9. Breach Notification
In the unlikely event of a security incident that compromises your personal information, we will notify you by email within seventy-two (72) hours of our good-faith confirmation of the incident, consistent with state breach-notification statutes (including California Civil Code §1798.82, New York SHIELD Act, and Texas Business & Commerce Code §521.053). The notification will describe the scope of the incident, the categories of data affected, actions we are taking, and recommended steps you can take to protect yourself.
10. Children's Policy
Plain-language summary: This platform is not for anyone under 18. We do not knowingly collect data from minors.
ClaimHunter is not directed to children under the age of eighteen (18), and we do not knowingly collect personal information from minors. If you believe a minor has provided information to us, please contact support@claimhunter.com and we will delete the account and associated data within seven (7) days. Filing claims on behalf of a minor child through ClaimHunter is reserved for a future feature; the current platform does not support it.
11. International Users & GDPR
ClaimHunter is operated from the United States and is intended for U.S. residents. Users located in the European Economic Area, the United Kingdom, or other jurisdictions with comprehensive data-protection law who nonetheless access the platform may exercise the rights of access, rectification, erasure, restriction of processing, data portability, and objection to processing by contacting support@claimhunter.com. We do not rely on European establishment under the GDPR and do not currently offer the service to EEA/UK residents for the purpose of filing European-jurisdiction claims.
12. Contact
Plain-language summary: Reach out to us with any questions about your privacy or data.

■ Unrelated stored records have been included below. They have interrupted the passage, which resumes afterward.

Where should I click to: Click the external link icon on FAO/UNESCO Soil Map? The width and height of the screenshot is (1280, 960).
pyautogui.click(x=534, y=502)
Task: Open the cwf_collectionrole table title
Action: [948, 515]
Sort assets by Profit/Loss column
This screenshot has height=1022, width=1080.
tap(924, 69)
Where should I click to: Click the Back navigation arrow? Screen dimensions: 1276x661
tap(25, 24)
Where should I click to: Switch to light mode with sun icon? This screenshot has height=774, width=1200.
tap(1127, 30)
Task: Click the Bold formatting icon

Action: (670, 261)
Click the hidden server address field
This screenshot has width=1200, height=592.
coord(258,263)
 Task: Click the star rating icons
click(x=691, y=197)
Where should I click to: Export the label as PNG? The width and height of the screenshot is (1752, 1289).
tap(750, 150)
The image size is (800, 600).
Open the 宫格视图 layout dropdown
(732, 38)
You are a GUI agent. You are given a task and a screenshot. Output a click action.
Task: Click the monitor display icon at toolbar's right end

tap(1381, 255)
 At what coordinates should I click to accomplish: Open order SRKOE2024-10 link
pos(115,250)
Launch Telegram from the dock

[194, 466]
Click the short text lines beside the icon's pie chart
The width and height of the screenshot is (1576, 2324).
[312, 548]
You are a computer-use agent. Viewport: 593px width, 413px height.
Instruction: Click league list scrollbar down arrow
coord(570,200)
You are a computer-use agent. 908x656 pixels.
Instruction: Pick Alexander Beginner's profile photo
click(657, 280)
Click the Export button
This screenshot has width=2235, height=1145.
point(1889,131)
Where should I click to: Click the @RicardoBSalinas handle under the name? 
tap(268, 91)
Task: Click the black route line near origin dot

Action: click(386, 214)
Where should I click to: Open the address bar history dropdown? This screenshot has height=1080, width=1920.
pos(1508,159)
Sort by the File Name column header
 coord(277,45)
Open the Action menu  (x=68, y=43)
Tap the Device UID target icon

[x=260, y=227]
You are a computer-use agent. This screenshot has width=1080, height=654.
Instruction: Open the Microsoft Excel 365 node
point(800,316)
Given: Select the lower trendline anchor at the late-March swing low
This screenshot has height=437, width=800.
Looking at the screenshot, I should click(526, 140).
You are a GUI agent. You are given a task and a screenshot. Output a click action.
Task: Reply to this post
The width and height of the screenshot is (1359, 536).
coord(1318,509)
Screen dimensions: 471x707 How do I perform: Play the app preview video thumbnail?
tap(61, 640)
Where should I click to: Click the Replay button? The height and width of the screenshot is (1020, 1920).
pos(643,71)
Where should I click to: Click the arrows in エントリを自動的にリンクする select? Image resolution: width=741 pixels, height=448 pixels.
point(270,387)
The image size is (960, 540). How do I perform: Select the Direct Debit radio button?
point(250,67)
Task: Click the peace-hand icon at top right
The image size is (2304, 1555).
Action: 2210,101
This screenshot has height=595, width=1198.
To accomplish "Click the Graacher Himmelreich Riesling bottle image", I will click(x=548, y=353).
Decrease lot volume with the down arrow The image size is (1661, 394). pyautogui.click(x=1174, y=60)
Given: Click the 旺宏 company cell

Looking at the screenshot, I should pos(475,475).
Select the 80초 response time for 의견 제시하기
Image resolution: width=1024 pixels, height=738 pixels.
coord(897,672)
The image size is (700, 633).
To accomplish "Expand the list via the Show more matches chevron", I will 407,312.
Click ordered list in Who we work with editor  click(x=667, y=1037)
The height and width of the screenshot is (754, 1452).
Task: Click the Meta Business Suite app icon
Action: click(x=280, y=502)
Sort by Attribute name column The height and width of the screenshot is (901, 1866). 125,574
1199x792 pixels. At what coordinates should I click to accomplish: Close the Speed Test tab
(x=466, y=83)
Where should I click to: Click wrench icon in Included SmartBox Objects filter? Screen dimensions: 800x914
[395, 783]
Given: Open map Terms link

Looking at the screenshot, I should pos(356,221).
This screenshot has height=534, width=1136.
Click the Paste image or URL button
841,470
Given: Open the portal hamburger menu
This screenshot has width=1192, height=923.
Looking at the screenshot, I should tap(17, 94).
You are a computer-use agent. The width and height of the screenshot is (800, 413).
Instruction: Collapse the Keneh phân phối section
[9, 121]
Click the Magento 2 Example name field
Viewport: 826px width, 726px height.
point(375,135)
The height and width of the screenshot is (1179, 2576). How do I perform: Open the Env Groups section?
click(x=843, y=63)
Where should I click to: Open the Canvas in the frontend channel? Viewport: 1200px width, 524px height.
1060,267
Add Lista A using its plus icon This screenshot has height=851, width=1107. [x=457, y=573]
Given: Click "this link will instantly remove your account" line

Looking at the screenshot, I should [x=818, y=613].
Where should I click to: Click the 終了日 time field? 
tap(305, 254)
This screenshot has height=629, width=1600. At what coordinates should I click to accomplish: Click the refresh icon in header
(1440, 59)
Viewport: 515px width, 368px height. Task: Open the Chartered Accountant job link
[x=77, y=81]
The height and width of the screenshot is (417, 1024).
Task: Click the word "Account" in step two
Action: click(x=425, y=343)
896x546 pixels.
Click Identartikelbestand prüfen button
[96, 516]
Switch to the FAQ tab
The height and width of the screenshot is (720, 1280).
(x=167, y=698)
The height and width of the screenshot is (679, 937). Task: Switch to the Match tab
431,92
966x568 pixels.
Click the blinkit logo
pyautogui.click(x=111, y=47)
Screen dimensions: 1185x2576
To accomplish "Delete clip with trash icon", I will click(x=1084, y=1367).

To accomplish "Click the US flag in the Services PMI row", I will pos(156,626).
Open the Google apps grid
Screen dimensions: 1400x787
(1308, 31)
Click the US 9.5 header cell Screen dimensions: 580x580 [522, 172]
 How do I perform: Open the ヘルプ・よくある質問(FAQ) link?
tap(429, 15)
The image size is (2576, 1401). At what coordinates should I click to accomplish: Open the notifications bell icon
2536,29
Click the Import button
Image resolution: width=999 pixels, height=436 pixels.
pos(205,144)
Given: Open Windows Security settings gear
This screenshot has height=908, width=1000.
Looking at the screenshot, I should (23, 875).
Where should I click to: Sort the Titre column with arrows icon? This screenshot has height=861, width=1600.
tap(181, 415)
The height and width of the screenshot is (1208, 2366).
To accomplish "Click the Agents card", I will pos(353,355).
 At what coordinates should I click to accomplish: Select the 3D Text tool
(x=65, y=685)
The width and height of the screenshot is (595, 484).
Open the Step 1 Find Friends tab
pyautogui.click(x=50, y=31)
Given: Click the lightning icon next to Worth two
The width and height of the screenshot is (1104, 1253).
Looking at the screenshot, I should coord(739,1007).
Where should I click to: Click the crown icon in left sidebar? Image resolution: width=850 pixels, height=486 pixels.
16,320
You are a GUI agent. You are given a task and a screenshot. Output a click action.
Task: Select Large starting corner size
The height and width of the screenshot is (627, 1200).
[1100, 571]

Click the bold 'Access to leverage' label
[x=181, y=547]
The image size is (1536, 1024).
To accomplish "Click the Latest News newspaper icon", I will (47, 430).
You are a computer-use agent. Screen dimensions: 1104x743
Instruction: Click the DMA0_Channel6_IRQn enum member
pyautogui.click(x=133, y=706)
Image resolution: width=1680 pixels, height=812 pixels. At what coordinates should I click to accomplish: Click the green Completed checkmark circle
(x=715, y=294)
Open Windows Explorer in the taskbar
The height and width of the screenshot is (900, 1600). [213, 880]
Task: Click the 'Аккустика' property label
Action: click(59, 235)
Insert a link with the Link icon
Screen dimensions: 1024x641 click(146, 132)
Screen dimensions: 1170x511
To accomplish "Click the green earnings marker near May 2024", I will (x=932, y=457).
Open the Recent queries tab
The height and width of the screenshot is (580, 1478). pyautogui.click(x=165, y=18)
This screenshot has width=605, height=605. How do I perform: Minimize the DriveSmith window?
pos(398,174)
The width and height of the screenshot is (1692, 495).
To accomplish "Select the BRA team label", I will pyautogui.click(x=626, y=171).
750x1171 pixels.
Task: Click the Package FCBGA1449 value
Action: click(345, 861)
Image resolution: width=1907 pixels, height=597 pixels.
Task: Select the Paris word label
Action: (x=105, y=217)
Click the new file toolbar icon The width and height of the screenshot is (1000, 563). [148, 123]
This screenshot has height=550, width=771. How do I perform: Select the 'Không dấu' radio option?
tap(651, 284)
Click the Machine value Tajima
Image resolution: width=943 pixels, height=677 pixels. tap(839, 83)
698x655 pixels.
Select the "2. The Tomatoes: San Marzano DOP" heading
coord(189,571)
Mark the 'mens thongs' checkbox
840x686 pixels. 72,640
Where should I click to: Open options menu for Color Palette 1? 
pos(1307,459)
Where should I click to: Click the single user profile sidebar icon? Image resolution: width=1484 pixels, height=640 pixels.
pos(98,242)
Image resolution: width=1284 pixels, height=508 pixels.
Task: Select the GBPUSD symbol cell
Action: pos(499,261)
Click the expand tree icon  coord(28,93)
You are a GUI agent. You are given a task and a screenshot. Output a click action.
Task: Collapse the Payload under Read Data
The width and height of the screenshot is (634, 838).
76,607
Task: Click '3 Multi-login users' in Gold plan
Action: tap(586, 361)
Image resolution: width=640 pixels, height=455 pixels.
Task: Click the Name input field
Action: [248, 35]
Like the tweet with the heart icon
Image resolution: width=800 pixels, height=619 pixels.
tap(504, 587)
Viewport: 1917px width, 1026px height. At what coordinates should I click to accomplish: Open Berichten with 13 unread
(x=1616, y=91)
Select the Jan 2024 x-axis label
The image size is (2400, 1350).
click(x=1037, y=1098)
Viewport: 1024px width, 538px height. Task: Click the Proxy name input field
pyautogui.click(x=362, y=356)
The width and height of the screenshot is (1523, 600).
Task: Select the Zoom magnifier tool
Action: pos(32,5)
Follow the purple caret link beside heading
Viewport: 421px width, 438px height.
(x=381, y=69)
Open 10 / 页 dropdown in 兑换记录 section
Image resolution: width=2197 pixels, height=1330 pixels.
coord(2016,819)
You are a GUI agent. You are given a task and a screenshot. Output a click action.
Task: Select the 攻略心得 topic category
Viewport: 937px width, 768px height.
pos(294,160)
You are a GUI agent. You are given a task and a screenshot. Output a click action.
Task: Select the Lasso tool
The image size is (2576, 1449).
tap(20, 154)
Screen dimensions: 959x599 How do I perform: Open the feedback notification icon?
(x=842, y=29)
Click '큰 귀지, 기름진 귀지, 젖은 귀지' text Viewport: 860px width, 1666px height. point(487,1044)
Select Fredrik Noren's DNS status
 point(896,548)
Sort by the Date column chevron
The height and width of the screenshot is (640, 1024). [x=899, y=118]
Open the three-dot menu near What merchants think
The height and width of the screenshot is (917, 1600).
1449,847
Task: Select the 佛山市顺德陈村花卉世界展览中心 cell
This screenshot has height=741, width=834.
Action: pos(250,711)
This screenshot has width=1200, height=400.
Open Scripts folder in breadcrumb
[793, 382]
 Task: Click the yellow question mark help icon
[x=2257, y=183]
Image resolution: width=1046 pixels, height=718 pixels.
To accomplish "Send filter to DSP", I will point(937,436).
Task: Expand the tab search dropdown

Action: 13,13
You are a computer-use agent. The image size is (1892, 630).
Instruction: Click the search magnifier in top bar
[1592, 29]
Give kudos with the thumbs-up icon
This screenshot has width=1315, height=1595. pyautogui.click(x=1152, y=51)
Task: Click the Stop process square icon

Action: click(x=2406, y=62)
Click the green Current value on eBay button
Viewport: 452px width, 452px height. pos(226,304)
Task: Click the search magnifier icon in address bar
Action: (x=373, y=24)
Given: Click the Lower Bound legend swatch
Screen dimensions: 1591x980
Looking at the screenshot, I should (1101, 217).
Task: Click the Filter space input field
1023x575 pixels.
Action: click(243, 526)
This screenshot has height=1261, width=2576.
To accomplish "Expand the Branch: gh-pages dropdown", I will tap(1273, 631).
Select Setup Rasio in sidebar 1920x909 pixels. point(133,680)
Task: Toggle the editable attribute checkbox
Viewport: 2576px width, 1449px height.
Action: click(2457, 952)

If you have questions or concerns about this Privacy Policy, your personal information, or our data practices, please contact us at:
ClaimHunter
Email: support@claimhunter.com
Subject line: Privacy Inquiry
This privacy policy may be updated from time to time. We will notify you of material changes by posting the updated policy on this page. Continued use of the platform after changes constitutes acceptance of the revised privacy policy.